The biggest issue is that she has been the children's sole caregiver. He has very little involvement in day-to-day parenting and has never shared responsibility equally. Their son is very aware of the tension and is extremely attached to his father because of repeated threats that his dad might leave. My sister is terrified about how separation will affect him.
Before children, my sister had a successful career in healthcare and earned more than her husband. She reduced her work after their first child and stopped altogether after their second, mostly due to his encouragement regarding their financial situation. Since then she has lost confidence, become isolated, and has no financial independence.

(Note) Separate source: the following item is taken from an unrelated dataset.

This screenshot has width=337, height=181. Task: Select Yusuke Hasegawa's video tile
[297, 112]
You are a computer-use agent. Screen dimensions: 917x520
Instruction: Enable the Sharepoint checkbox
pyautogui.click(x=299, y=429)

He controls all the finances. What began as shared financial management has gradually become a situation where he controls accounts and money she has little or no access to. She suspects there are substantial savings and cryptocurrency holdings she knows very little about.

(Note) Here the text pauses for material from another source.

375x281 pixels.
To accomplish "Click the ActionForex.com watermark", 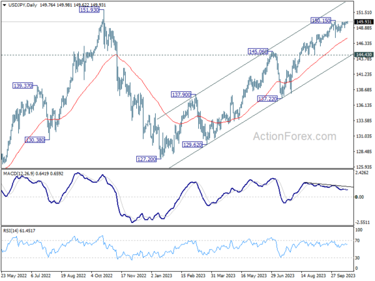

He now talks about divorce almost entirely in financial terms and is pressuring her into making informal financial arrangements. He has offered her a lump sum based on part of the equity in the house so she can move out. I am worried she could agree to something that is nowhere near a fair settlement.
His behaviour has become increasingly angry and volatile. He is also making comments to their son such as, "Your mum wants us to split up, not me."
My sister currently has no income of her own, no money for legal fees, and a preschool-aged child at home.
My questions are:
- Where does someone in her position start?
- How do you safely separate from someone who is controlling, manipulative and financially dominant?
- What protections are available for someone with no independent income?
- Is there a way to get professional help with financial disclosure and settlement before going through a full court process?
- has anyone been through something similar and can offer practical advice?
Please be kind. This is an incredibly painful situation for our family.